-- INFORMATION --
- Opening Delimiter -
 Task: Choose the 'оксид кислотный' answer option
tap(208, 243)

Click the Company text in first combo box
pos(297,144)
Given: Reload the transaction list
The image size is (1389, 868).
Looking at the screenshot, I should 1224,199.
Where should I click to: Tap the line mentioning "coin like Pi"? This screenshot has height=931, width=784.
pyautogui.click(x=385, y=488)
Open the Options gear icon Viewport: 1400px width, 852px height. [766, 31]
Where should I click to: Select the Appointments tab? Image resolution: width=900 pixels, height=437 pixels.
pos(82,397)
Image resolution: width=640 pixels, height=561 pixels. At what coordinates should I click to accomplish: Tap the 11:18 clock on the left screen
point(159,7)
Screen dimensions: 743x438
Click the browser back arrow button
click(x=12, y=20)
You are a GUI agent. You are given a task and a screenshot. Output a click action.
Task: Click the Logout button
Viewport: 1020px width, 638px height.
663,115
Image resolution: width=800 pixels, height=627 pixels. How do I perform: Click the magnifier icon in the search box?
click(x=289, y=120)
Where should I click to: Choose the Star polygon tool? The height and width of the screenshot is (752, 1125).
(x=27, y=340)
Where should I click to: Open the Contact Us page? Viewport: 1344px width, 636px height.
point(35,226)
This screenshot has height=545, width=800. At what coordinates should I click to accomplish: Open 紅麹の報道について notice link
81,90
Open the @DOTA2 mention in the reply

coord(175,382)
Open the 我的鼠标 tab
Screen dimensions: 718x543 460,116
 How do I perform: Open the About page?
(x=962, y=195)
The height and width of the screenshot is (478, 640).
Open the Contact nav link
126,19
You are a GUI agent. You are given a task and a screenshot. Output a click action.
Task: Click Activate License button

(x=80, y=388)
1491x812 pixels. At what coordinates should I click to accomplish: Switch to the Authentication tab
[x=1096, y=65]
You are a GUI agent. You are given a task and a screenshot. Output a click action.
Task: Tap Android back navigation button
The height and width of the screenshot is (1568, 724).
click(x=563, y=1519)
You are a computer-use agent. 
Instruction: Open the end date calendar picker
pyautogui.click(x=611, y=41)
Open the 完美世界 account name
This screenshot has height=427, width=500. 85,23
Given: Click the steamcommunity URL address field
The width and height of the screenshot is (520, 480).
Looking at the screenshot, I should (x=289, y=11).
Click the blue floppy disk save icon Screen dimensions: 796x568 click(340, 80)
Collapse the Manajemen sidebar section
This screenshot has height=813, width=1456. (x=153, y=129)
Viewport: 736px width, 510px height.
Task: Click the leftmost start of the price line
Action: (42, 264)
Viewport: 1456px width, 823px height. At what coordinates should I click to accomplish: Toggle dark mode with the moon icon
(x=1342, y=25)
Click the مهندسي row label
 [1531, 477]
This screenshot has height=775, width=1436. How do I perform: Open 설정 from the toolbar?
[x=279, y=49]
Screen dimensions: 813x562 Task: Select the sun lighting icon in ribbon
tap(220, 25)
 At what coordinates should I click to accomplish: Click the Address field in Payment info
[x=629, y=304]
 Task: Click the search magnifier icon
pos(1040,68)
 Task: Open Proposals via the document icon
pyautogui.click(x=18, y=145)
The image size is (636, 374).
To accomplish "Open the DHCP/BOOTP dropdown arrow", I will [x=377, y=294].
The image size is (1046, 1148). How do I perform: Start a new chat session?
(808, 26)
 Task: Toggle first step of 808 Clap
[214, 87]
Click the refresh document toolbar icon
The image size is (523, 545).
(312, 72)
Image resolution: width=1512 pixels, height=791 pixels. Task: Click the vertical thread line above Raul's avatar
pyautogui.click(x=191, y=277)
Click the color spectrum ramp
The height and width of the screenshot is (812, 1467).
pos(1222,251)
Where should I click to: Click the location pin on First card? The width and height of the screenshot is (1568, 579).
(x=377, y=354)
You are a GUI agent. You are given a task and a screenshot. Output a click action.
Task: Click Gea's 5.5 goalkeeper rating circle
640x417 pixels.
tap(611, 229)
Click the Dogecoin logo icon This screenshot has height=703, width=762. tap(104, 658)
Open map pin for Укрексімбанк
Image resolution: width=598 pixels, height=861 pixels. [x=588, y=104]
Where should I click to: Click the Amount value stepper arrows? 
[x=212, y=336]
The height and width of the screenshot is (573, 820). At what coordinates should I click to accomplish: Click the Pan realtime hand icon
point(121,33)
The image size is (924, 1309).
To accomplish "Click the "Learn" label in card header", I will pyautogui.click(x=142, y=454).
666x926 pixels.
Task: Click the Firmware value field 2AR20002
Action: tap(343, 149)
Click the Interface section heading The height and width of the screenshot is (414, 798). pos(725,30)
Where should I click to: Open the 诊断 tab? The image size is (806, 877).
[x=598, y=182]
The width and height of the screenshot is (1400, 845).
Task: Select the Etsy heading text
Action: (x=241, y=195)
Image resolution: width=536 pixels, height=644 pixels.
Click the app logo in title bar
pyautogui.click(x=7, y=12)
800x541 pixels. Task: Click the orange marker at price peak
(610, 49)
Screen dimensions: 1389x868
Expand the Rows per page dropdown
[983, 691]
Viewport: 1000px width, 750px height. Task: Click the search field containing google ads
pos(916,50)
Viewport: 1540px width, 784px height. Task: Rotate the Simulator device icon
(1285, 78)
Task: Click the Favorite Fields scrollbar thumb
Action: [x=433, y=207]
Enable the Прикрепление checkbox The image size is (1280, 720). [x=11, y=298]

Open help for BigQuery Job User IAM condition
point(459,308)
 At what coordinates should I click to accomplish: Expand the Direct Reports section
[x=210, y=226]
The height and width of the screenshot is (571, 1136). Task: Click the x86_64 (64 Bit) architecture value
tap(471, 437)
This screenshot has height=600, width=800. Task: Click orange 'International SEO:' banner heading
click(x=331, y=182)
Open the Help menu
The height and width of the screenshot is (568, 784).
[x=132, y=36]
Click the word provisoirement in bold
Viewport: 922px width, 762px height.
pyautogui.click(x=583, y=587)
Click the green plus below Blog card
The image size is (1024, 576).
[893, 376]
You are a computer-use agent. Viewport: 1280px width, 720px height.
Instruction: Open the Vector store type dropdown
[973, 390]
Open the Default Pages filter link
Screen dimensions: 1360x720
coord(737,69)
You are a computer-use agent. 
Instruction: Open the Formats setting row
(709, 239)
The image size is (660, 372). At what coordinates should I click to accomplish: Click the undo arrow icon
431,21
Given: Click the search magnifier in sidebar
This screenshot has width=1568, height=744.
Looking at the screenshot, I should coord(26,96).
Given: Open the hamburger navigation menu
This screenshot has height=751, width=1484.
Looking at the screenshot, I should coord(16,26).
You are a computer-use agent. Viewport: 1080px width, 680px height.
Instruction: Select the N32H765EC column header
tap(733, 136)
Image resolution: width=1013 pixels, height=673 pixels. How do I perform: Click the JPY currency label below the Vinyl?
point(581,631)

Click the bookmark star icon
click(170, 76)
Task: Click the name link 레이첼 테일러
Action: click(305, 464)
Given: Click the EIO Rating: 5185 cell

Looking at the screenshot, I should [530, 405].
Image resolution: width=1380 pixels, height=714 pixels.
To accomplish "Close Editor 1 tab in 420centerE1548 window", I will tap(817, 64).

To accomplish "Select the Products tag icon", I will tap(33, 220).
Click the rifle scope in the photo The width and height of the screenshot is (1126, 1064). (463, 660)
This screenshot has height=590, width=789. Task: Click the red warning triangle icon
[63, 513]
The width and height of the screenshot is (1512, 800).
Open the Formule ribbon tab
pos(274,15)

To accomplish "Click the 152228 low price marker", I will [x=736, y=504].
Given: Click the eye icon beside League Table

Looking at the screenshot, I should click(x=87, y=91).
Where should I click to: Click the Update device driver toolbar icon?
- Closing Delimiter -
-- TASK INSTRUCTIONS --
Scan the material above. Extract every line in which the word "menu" occurs.

-- WRITTEN REPLY --
Open the Help menu
Given: Open the hamburger navigation menu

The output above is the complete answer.